The new Sports Strategy will be key to closer collaboration between Sport England and ukactive, as it’s now all about more people, more active, more often. Movement is the goal, not sport, and the wider set of outcomes play to the abilities of ukactive and its members.

The DCMS strategy was a major step in the right direction and Sport England is now following suit. It would have been very easy to retreat to its comfort zone, focus on NGBs, and say it would get to the rest. But Sport England has recognised, with the DCMS mandate, that the time is now.
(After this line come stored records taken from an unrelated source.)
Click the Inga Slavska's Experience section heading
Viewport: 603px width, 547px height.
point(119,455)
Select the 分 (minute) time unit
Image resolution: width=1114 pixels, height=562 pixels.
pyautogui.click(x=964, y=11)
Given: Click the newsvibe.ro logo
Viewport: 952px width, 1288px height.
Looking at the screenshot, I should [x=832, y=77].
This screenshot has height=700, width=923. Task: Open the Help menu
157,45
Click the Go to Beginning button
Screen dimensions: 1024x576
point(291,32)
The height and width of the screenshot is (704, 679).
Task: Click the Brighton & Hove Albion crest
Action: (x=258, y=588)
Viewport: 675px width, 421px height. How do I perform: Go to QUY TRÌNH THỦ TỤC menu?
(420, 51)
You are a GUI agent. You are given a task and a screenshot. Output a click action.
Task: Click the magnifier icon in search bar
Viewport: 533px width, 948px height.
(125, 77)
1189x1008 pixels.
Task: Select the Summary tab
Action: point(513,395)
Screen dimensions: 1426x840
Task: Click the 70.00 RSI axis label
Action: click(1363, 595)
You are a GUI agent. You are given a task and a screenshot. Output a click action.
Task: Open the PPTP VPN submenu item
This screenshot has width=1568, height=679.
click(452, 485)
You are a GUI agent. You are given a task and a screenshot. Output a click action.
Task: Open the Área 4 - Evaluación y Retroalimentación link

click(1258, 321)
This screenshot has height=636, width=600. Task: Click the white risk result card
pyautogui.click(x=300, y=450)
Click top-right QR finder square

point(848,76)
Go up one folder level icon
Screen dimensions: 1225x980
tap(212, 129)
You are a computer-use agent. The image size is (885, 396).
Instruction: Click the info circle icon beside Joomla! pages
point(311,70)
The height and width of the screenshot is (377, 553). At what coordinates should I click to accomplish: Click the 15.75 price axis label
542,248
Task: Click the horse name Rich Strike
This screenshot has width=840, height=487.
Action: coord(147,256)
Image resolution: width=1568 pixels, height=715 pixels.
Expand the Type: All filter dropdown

Where do you stand on big brand partnerships? Does the industry really need to work with the likes of Coca-Cola?
Ask the Treasury: it’s just announced plans to have school sport sponsored by soft drinks through the ‘sugar tax’. My view on this is simple: big brands have a marketing reach and ability to influence consumers in ways our sector can only dream of. Does it absolve them of the need to remove sugar from the national diet, educate consumers on portion sizes and create a country of nutrition-conscious people? No. They’ll be held to account for that.

What I think is interesting is that the sugar tax now gives these companies a fundamental right to have an opinion on all of this. They’ll be individually writing cheques with nine figures on them. They’ll want to know what they’re getting for that and where the evidence of impact is. At the same time, you’ll have the nutrition lobby stating that you can’t outrun a bad diet, with some truth in it. So, if there’s going to be £500m coming the way of our sector, we’d better get our house in order to avoid a situation where these two powerful lobbies point out the lack of impact they think we and their funding are having.

Does the rise of the ‘mega-trusts’ mean reduced competition or a stronger sector?
Whoever said mega-trusts are reducing competition is wrong. It’s fiercer than ever and that’s great for local communities.